The World’s Fair of 1962 put Seattle on the map—it turns out we just needed to bring our own map. When fair organizer Joseph Gandy started shopping his idea to the Bureau of International Expositions, he had to point out Puget Sound: No, he’d say, not Washington, DC. He produced map cards with a big arrow: “Here is Seattle in the state of Washington, U.S.A.” It worked. Century 21 got official recognition by the BIE, a laurel that New York’s 1964 expo couldn’t claim.

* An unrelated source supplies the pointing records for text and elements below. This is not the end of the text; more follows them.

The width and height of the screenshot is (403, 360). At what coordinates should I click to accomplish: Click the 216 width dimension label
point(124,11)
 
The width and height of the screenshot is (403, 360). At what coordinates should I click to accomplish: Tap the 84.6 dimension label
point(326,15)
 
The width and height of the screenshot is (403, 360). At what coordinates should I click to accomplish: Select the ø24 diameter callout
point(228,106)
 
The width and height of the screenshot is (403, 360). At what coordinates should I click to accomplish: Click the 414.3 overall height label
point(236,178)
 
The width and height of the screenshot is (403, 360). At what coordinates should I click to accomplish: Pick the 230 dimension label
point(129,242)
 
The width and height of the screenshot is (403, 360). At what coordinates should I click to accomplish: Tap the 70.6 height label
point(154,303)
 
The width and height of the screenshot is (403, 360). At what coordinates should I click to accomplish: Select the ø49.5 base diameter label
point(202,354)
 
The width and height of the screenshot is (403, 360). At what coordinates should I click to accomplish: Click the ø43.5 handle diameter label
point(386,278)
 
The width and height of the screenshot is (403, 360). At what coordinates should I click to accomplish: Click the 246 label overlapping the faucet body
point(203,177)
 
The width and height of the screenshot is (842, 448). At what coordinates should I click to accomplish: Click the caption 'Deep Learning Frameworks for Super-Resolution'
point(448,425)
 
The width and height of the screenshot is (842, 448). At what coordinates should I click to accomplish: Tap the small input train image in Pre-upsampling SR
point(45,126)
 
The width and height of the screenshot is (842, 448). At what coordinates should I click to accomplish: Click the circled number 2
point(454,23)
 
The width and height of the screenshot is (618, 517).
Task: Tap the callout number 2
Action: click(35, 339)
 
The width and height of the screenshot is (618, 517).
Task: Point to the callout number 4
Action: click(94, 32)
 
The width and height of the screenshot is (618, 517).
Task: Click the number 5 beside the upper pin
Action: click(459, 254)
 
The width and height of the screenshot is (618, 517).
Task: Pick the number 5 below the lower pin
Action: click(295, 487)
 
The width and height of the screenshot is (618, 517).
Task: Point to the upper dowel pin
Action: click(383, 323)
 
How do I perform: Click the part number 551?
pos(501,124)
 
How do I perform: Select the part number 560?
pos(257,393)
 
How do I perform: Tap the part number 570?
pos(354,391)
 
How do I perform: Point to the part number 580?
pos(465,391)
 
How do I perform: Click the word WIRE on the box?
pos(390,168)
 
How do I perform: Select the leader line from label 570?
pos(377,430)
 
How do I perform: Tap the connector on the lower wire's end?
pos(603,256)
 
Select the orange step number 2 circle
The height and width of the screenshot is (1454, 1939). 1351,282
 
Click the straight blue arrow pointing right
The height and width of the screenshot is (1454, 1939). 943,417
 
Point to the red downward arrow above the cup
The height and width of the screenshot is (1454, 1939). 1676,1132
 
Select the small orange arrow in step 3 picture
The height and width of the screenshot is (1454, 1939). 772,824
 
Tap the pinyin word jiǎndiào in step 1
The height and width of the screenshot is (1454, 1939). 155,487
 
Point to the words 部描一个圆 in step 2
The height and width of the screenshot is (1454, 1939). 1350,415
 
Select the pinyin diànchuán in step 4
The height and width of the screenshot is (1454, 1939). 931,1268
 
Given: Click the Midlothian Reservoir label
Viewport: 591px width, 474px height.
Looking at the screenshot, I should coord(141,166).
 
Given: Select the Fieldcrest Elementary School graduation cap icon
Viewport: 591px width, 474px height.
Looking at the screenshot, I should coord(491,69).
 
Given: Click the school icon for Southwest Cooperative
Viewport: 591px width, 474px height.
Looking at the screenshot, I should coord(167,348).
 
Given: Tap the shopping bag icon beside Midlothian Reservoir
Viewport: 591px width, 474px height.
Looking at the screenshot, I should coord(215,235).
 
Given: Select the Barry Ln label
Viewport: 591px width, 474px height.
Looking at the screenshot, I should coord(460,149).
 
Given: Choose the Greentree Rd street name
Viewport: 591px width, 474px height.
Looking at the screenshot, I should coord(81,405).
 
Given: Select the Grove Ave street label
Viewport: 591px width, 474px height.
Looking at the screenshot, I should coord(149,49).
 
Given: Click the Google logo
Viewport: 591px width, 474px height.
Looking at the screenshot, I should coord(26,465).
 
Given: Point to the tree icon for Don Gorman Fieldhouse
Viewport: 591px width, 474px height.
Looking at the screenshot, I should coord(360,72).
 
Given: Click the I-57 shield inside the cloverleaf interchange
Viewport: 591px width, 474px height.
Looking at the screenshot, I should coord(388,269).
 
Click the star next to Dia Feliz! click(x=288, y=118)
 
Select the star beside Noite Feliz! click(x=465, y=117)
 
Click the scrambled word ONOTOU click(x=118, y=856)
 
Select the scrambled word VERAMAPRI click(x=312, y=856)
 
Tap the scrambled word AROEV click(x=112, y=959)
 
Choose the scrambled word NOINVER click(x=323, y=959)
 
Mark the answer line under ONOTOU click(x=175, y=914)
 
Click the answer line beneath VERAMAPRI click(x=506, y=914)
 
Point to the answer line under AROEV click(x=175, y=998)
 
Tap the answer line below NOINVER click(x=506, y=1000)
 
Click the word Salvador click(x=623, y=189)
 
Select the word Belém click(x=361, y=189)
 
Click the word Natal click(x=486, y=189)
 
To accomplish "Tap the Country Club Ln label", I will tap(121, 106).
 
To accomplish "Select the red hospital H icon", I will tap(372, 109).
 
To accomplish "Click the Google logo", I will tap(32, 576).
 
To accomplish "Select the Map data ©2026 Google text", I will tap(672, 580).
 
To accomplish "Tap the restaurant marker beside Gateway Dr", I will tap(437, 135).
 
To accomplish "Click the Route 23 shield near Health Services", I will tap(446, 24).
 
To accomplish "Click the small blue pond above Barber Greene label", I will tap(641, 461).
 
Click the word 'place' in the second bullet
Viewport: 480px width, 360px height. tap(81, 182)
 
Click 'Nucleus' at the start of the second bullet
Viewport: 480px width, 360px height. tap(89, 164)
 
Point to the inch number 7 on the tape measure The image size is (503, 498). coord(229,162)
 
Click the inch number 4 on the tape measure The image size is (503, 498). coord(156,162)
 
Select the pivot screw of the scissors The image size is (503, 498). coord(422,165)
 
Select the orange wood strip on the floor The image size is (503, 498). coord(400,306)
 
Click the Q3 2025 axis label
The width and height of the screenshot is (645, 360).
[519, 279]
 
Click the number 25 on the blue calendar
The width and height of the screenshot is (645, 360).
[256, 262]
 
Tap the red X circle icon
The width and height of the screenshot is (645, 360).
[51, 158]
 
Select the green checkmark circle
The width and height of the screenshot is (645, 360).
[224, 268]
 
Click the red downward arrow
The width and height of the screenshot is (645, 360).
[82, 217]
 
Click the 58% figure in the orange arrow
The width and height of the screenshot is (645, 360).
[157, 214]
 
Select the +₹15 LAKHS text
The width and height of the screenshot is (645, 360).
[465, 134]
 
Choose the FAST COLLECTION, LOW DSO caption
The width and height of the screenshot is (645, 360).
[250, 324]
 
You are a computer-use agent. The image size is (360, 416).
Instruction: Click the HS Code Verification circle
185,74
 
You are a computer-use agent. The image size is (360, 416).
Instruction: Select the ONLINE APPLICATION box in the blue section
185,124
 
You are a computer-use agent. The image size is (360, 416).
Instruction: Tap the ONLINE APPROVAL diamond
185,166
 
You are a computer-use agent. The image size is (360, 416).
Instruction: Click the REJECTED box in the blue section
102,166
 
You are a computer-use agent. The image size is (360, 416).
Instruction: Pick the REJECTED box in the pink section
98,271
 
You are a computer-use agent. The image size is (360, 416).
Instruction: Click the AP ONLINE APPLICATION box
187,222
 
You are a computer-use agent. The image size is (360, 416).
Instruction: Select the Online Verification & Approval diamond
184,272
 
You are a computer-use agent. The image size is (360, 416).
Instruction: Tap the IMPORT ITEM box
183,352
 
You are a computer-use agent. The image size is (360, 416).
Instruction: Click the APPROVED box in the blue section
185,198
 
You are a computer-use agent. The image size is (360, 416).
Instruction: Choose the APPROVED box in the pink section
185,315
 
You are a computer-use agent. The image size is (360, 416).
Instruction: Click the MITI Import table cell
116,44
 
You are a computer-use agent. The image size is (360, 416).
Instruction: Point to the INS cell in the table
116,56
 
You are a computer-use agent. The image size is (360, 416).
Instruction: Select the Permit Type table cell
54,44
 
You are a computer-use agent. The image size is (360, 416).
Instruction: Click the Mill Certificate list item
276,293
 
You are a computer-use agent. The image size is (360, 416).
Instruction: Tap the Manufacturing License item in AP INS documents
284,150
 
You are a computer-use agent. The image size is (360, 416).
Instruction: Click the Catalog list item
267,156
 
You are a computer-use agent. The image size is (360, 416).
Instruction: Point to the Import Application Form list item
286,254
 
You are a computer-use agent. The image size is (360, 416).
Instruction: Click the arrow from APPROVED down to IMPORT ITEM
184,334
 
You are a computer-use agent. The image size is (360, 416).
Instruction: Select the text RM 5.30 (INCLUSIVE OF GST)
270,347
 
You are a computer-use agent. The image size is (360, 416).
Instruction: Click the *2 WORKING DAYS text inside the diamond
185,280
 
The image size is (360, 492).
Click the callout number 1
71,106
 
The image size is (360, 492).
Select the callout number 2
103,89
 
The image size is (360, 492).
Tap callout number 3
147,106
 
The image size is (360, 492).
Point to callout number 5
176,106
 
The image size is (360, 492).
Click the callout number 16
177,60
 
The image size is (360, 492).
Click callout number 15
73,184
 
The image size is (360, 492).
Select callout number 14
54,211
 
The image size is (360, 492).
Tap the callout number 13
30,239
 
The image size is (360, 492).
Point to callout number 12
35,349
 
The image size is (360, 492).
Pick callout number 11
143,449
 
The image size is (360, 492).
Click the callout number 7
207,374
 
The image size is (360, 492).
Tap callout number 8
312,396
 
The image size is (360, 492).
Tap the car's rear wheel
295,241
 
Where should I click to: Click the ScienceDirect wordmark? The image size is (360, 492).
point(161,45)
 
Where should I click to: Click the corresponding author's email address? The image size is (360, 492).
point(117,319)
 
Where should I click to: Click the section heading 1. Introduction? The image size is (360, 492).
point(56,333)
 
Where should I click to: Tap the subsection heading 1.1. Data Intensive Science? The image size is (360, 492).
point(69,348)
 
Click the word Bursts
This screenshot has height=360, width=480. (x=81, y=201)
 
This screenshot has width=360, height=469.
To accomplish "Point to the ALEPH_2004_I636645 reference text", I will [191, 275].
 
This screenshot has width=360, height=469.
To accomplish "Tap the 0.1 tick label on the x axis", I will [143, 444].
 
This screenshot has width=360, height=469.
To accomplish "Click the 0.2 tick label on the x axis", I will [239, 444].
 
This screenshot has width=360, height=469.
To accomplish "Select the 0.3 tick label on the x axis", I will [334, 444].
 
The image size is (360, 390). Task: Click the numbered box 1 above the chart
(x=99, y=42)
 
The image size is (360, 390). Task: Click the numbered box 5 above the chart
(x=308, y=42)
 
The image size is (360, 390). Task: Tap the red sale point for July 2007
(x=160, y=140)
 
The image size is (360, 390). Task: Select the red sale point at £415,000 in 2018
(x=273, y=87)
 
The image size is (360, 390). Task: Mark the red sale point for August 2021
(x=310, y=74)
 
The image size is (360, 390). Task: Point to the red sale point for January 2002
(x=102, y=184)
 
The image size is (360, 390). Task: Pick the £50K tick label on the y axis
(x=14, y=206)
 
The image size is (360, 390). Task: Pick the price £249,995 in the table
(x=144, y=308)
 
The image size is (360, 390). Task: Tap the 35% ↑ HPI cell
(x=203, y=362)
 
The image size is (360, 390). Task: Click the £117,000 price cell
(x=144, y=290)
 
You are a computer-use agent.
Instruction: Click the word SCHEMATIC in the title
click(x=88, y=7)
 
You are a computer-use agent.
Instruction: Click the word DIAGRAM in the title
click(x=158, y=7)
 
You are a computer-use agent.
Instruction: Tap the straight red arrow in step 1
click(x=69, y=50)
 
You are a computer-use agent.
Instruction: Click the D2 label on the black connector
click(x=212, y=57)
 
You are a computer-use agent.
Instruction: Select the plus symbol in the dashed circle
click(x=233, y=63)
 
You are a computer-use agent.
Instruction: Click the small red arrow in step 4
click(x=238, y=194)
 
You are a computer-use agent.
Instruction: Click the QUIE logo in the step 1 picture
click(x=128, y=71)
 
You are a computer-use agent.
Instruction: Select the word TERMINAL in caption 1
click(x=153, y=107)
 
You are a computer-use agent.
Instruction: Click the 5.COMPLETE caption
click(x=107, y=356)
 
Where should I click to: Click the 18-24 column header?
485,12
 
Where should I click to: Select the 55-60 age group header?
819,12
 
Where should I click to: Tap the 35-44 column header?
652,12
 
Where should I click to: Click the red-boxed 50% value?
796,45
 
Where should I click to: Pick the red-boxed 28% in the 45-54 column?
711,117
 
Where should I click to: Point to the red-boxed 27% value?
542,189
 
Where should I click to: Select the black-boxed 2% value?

Century 21 began as a downtown improvement project, a way to bring attention from the growing suburbs (and the just-out-of-town Boeing boom) to the center of the city. It ended up being a six-month spotlight on Seattle, drawing the likes of Elvis and the Shah of Iran to the growing metropolis. With a taste of international culture and the planners’ vision for a permanent legacy, Seattle’s art scene blossomed. And the city got its metal monuments: a sky-high tower and a zippy monorail, two mod totems that look as good in rain as they do in sun.
Dozens of nations sent envoys and exhibits to Seattle in 1962, and almost 10 million people filtered through its giant spectacle. The fair was a semipermanent carnival of cotton candy and peep shows, but the footprint it left came to define the city. Some remember the fair as merely a six-month PR blitz for the region, while others can still taste their first Belgian waffle.
Did the fair change Seattle, or did it reflect the space-crazy tech attitude that already pervaded the Northwest? It’s probably a little of both. A full 50 years later, we’ve still got the Space Needle, we’ve still got Seattle Center, and, for the most part, Seattle is still in charge of the future.